##### Excerpt #####
File and Object on Flash

This paper was sponsored by Pure Storage.

Flash has made major inroads into workloads that would historically have been classed as ‘second-tier’. The rapidly dropping cost of flash over the past ten years combined with the vastly superior throughput and stable, low-latency performance have made flash an obvious choice.

Disk-based storage is now not the first choice for systems where performance is valued over raw capacity, and not just on ‘first-tier’ systems built on traditional block-based SANs. Most data lives outside these systems, and it exists mostly as files and objects. This is why FlashBlade was an obvious product to introduce back in 2016, but the way in which customers are now using file and object data has changed since then.

Customers no longer have to justify using flash, but rather eliminate flash as a viable option before considering disk-based systems. Due to the major improvements in capacity available on flash-based systems like Pure Storage’s FlashBlade, flash now makes the most sense for many file and object workloads that used to end up on disk-based systems.

This is a subtle, but profound, change in outlook. It means that workloads as diverse as high-performance computing (HPC), modern application development, analytics, and data protection have all seen success on FlashBlade.

We take a closer look at a couple of these workloads—analytics and data protection—to see why this has happened, and the direction this trend is likely to take in the near future.
#####
Questions
1: Which workloads does the paper on file and object storage on flash say have seen success on FlashBlade? List all of them.
2: In what year was FlashBlade introduced, according to the paper on file and object storage on flash?
3: Write out the part of the paper on file and object storage on flash that begins at the words "Disk-based storage is" and stops after "on disk-based systems.".
##### Source material #####
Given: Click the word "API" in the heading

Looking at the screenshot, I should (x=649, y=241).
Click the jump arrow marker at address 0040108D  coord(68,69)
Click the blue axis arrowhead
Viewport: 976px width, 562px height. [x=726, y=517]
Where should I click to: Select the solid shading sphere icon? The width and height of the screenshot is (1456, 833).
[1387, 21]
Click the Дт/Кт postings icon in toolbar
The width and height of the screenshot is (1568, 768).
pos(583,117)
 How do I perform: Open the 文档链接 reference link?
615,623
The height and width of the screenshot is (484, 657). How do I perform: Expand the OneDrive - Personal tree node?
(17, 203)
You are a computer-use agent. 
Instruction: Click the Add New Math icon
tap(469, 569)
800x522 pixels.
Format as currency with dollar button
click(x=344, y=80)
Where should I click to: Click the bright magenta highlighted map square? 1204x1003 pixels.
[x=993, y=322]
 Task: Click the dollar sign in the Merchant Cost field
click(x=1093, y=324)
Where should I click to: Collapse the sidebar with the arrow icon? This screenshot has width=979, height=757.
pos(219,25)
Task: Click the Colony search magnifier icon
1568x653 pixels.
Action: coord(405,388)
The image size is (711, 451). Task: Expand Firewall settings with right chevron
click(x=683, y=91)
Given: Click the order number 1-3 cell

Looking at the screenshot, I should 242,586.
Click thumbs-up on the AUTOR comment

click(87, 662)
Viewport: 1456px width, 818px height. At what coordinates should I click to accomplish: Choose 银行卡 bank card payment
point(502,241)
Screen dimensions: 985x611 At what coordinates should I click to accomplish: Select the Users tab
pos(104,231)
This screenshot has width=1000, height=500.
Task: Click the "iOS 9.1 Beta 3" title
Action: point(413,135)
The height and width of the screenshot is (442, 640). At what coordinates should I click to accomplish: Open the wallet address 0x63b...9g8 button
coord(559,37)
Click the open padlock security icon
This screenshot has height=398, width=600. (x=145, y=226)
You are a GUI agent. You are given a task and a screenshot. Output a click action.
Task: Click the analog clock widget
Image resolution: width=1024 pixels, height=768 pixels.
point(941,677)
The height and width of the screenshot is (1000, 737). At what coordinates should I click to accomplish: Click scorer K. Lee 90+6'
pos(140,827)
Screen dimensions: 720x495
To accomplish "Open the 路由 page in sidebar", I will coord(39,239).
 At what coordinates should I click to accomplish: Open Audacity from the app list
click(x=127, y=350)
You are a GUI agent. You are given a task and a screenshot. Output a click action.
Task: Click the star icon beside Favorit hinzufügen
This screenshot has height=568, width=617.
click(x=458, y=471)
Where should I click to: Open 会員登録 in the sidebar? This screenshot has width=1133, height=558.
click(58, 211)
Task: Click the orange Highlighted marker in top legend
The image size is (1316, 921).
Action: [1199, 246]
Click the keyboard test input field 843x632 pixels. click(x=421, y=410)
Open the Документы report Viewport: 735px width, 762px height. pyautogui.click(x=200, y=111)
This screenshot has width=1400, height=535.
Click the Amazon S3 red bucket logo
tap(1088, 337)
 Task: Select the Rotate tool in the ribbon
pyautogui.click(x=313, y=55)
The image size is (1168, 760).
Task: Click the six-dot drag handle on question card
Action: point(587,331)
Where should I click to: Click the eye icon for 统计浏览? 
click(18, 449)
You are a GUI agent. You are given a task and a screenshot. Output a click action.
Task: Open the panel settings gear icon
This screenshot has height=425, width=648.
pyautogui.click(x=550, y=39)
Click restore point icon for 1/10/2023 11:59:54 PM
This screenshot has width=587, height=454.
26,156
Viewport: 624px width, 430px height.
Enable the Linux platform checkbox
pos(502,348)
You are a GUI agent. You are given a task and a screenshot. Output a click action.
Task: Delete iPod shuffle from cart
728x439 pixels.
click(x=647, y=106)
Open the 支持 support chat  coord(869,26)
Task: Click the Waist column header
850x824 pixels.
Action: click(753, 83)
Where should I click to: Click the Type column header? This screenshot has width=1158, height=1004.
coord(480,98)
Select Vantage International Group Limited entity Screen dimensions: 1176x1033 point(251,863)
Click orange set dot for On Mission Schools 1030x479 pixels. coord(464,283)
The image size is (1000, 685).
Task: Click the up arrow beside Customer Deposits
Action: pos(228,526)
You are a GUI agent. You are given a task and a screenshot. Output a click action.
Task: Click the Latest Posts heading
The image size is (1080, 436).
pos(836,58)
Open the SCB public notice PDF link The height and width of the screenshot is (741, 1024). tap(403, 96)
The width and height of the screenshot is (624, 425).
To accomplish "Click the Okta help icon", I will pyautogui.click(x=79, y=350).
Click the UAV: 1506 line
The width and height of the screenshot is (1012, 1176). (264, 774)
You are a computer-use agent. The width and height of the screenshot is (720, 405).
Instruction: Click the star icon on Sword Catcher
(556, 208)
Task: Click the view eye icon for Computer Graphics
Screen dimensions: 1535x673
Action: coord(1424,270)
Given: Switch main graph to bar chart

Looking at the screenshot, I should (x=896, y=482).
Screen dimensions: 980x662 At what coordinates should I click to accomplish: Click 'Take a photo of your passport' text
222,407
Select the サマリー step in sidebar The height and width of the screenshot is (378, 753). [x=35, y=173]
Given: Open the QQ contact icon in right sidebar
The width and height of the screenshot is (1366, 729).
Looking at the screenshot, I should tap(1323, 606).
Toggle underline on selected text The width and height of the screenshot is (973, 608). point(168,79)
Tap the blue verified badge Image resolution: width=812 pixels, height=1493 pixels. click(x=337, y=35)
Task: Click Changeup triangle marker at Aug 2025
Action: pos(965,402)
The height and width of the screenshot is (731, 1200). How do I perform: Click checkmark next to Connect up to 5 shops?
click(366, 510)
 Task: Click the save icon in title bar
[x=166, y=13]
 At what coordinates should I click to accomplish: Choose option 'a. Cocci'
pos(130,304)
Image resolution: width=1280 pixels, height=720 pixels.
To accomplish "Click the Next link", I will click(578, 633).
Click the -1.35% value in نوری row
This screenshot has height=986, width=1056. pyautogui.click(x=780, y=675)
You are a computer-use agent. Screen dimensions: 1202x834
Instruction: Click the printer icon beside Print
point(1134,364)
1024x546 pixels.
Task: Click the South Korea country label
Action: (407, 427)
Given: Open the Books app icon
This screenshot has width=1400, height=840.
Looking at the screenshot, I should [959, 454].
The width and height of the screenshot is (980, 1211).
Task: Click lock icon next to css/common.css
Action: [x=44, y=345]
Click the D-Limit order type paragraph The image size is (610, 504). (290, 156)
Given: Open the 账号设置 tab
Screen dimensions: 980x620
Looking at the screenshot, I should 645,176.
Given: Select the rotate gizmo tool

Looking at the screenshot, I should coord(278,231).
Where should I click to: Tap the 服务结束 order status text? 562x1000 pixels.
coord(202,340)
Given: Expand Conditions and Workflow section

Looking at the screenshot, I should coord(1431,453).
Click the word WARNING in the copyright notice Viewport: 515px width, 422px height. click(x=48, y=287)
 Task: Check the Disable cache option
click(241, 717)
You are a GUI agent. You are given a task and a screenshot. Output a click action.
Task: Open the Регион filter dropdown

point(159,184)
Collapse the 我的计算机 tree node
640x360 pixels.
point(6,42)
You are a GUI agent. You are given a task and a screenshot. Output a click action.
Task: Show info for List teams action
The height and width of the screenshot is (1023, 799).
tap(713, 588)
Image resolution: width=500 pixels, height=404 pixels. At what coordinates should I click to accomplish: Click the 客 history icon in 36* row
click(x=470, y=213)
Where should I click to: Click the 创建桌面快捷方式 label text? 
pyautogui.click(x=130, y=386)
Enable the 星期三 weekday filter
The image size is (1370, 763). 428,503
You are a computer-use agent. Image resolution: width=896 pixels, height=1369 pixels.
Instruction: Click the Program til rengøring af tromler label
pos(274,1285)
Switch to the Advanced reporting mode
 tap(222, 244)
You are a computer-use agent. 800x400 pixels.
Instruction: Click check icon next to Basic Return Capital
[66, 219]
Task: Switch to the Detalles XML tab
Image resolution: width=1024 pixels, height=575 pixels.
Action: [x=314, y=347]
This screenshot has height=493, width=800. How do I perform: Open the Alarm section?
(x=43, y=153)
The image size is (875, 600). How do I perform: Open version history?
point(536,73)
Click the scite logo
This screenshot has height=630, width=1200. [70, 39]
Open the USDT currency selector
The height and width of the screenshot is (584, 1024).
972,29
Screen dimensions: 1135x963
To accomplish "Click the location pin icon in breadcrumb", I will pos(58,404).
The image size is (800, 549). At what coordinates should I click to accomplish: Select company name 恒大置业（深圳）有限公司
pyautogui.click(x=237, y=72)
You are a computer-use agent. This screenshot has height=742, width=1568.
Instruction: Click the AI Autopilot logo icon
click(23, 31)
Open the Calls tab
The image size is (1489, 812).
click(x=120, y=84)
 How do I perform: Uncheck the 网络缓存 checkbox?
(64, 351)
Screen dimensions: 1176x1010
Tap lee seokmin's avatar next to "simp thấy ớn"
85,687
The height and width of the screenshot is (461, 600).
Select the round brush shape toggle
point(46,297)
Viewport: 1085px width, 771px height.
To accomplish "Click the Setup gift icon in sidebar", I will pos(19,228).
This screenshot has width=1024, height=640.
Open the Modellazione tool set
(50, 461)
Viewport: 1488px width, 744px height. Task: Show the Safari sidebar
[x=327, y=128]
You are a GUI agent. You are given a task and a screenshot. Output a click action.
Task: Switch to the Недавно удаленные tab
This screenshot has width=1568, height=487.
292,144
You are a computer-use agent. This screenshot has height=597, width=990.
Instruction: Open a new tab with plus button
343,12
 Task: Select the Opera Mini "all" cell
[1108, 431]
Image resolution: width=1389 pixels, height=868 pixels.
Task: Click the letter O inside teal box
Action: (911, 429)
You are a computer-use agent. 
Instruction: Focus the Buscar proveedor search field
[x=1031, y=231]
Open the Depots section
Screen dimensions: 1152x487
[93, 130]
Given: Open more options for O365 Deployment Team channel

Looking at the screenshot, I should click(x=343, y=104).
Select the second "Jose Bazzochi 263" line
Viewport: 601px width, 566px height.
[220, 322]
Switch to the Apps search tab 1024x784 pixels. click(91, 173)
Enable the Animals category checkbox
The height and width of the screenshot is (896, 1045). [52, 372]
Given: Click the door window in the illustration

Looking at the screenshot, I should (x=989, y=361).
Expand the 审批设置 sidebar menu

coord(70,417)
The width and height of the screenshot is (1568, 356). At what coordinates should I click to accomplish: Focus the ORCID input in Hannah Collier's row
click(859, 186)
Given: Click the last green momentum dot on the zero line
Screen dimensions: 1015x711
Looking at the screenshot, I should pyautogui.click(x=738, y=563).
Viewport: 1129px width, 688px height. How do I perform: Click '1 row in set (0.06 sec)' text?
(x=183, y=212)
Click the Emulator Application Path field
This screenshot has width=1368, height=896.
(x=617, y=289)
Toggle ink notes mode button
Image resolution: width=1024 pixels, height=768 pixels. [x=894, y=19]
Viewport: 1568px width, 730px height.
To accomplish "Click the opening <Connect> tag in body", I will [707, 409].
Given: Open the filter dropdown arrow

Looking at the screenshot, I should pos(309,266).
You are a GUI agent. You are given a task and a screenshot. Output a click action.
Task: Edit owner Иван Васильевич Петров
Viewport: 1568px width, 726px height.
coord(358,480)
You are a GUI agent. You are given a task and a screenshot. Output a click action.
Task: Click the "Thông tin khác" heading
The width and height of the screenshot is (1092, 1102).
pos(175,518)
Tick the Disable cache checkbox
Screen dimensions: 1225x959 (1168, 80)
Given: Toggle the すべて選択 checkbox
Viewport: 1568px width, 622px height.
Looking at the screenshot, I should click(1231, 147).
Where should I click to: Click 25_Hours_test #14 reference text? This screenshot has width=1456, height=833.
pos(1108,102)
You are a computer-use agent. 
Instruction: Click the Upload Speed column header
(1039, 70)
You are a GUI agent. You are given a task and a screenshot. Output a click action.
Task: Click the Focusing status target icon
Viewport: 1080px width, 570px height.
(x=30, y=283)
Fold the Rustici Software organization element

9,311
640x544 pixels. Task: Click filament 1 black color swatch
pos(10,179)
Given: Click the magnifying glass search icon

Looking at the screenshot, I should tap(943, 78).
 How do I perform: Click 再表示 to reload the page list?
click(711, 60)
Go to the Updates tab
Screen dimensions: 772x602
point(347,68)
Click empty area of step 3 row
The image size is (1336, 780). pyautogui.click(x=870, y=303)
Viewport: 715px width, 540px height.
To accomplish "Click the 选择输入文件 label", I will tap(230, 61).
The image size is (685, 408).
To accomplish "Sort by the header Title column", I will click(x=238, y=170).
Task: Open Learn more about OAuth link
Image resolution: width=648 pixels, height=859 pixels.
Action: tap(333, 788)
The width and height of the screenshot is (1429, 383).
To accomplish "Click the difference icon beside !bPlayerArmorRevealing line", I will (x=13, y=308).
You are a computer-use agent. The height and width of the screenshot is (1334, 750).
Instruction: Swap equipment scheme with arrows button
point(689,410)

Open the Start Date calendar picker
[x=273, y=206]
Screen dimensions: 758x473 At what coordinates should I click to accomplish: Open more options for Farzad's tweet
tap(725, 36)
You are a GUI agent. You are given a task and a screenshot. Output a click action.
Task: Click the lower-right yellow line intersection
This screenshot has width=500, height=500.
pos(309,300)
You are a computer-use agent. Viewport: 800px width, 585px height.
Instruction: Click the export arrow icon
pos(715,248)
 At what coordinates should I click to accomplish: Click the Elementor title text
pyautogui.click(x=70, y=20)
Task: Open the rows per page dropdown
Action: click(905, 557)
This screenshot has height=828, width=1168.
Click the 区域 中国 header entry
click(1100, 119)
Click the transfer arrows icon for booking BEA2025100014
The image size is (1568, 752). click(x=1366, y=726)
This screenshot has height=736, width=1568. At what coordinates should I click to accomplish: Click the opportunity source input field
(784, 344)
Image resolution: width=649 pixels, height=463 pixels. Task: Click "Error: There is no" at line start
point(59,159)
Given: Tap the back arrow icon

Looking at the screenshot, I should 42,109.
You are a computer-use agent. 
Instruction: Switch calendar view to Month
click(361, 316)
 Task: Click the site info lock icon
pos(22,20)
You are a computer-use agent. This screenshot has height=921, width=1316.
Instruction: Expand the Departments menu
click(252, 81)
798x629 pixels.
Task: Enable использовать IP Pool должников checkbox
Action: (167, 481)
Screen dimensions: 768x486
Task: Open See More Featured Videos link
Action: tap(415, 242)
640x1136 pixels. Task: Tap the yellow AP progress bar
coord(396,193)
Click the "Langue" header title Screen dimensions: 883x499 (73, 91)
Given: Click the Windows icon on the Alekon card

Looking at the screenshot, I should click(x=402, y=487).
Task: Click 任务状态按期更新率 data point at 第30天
#####
Numbered responses
1: High-performance computing (HPC), modern application development, analytics, and data protection.

2: 2016.

3:
Disk-based storage is now not the first choice for systems where performance is valued over raw capacity, and not just on ‘first-tier’ systems built on traditional block-based SANs. Most data lives outside these systems, and it exists mostly as files and objects. This is why FlashBlade was an obvious product to introduce back in 2016, but the way in which customers are now using file and object data has changed since then.

Customers no longer have to justify using flash, but rather eliminate flash as a viable option before considering disk-based systems. Due to the major improvements in capacity available on flash-based systems like Pure Storage’s FlashBlade, flash now makes the most sense for many file and object workloads that used to end up on disk-based systems.